Nun ja, gänzlich vorbehaltslos bin ich vielleicht doch nicht. Immerhin machte ein gewisser Róbert Alföldi die Tage zuvor in den Medien die Runde – der Regisseur. Er war einst Intendant am Ungarischen Nationaltheater in Budapest. Weil er aber nicht so ist, wie es sich die rechte Regierung vorstellt, wurde sein Vertrag nicht verlängert, heißt es. Eine Möglichkeit für ihn ist die Arbeit im Ausland. Darum inszenierte er in Eggenfelden. Das ist schon ein Ding. Ich bin gespannt. Das weckt Erwartungen.

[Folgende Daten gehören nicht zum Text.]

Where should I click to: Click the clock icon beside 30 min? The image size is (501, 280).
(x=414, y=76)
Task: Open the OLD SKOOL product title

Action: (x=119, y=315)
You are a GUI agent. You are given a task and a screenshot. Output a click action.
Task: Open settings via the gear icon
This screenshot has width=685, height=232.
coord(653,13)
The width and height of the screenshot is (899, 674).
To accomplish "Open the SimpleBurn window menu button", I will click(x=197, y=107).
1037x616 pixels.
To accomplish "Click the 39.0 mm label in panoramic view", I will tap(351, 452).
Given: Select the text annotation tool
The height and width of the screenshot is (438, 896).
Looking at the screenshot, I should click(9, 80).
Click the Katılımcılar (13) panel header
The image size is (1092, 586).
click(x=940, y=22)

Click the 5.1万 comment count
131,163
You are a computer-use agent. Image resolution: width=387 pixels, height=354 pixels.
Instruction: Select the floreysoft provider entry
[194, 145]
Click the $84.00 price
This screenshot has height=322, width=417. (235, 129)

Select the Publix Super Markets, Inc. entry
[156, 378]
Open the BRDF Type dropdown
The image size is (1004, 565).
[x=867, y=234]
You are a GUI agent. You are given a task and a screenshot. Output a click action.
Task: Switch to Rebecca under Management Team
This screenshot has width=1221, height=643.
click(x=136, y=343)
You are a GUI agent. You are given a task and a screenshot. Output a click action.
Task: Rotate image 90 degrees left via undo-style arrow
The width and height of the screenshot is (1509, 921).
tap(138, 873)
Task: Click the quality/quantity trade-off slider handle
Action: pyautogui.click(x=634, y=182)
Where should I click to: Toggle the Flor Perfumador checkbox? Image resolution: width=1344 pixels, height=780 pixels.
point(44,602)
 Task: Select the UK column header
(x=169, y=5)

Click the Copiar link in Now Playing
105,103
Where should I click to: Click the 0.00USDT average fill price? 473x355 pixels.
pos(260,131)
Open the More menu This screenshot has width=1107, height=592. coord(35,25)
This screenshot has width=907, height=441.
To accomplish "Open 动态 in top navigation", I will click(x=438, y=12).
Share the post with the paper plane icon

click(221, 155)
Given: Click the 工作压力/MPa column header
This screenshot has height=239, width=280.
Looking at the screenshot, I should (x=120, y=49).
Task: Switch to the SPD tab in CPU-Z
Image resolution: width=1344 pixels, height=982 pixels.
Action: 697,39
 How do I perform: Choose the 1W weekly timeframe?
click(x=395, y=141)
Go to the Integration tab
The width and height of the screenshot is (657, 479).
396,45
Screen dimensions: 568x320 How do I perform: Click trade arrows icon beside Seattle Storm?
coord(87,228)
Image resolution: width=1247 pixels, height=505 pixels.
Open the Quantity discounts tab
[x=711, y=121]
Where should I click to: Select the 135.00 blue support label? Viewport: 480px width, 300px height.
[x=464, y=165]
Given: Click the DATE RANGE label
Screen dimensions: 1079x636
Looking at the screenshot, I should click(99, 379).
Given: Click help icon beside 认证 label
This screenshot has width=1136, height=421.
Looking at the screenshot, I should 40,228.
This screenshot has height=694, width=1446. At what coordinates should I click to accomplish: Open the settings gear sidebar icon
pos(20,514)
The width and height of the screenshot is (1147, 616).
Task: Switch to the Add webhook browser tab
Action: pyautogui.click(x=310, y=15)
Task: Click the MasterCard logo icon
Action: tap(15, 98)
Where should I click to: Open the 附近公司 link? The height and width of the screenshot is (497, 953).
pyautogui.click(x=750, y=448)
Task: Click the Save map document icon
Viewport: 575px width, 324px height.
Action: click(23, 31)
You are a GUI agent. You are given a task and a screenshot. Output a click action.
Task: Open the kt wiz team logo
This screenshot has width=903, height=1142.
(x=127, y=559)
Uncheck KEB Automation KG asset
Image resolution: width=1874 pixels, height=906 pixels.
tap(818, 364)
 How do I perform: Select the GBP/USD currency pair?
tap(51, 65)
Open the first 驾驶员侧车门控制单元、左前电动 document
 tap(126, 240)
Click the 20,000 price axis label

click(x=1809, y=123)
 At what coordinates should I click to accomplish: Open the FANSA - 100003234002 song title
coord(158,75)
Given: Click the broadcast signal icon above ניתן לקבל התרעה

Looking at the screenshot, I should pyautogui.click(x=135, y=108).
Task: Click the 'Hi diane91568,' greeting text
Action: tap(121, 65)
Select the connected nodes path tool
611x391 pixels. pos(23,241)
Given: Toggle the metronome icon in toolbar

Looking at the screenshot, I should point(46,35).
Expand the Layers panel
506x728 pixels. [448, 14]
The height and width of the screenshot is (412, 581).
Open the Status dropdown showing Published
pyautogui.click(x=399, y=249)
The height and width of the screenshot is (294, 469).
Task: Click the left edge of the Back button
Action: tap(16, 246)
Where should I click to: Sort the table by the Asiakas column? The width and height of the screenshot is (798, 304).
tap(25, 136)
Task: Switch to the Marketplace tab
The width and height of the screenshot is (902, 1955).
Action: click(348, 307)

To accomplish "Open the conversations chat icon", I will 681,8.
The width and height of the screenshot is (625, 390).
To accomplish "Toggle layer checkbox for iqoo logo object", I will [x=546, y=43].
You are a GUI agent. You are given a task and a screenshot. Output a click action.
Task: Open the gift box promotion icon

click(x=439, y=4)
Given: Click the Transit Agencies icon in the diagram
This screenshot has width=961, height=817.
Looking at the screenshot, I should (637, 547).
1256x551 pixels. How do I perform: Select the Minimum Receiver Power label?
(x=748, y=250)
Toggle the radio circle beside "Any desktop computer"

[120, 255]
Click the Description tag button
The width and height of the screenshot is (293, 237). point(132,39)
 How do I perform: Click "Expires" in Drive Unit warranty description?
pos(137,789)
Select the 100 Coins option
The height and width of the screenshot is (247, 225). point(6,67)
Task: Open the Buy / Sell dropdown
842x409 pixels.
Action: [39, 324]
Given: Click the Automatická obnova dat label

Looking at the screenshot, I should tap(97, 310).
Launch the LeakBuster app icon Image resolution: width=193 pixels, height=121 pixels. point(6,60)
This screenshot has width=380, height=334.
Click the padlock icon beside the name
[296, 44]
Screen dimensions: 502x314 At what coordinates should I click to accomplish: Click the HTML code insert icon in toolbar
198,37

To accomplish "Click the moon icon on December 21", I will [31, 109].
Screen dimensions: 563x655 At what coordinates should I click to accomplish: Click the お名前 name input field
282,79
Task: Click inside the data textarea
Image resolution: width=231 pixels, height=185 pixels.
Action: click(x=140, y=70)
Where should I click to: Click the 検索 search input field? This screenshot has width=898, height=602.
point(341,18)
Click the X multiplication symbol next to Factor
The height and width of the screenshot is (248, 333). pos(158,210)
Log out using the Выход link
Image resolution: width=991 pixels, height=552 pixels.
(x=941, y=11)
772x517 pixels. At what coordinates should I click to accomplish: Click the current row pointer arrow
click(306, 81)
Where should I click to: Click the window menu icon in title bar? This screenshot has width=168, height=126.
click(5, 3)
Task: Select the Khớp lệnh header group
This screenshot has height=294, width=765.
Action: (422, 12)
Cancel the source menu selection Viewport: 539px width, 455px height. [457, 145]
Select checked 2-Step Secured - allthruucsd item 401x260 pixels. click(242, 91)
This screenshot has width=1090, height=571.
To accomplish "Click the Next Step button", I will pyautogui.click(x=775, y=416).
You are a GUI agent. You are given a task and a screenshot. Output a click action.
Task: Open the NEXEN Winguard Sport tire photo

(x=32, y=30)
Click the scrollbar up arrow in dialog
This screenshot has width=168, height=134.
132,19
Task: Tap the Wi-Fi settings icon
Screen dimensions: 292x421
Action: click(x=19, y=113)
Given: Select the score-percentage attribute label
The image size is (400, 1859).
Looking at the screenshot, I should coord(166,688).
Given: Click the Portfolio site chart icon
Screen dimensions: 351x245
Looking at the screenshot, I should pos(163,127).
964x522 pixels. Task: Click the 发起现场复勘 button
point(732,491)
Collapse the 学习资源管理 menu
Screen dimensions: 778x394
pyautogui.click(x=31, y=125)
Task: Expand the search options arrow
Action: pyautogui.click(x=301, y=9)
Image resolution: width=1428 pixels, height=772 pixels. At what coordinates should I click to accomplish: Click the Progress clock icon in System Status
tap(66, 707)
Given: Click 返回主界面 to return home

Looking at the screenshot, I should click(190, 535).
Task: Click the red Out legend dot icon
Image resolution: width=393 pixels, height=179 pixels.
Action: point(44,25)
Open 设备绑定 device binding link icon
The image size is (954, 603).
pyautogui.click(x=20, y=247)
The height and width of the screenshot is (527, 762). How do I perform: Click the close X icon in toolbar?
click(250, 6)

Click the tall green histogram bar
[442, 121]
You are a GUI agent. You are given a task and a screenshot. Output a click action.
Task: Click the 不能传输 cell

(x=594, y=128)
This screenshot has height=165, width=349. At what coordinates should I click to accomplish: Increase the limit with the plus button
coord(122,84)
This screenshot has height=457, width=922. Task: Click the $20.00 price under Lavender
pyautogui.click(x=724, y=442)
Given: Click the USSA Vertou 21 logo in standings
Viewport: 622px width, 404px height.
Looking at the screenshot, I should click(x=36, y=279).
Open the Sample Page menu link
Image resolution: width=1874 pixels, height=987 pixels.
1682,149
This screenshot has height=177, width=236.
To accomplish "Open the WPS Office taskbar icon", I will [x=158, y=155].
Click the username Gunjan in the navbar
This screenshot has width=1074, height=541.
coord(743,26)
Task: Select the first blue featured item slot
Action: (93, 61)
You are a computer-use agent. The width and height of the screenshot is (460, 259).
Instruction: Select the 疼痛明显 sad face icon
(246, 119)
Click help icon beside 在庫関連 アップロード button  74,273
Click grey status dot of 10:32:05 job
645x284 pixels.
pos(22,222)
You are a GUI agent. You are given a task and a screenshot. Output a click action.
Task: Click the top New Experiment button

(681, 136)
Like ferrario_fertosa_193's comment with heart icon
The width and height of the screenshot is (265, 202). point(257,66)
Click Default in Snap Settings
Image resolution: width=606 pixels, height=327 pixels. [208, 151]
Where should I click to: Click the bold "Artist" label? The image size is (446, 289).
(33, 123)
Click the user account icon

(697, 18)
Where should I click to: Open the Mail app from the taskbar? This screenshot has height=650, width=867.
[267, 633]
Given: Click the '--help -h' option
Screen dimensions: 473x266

Alles voller Holz. Naturbelassen. Zwei Wände aus Fichtenbrettern, Nut und Feder. Ein Parkettboden mit Stufen. An den Wänden hängen Körbe mit Asparagus in Reih und Glied. Das Holz glänzt golden. Das Bühnenbild von Ilona Ágnes Tömő wirkt warm, symmetrisch, nüchtern und wartet geradezu darauf, mit Menschenleben ergänzt zu werden. Die Menschen … Sie treffen sich einmal jährlich in diesem Haus am See, auf dessen Weg keinesfalls Orangenbaumblätter liegen. Es geht nicht um dauerhaft erfüllte Träume. Es geht um Sehnsüchte. Um Liebesleiden. Um das Verlangen nach Anerkennung. Und das gestaltet sich auf der Bühne anstrengend und komisch zugleich …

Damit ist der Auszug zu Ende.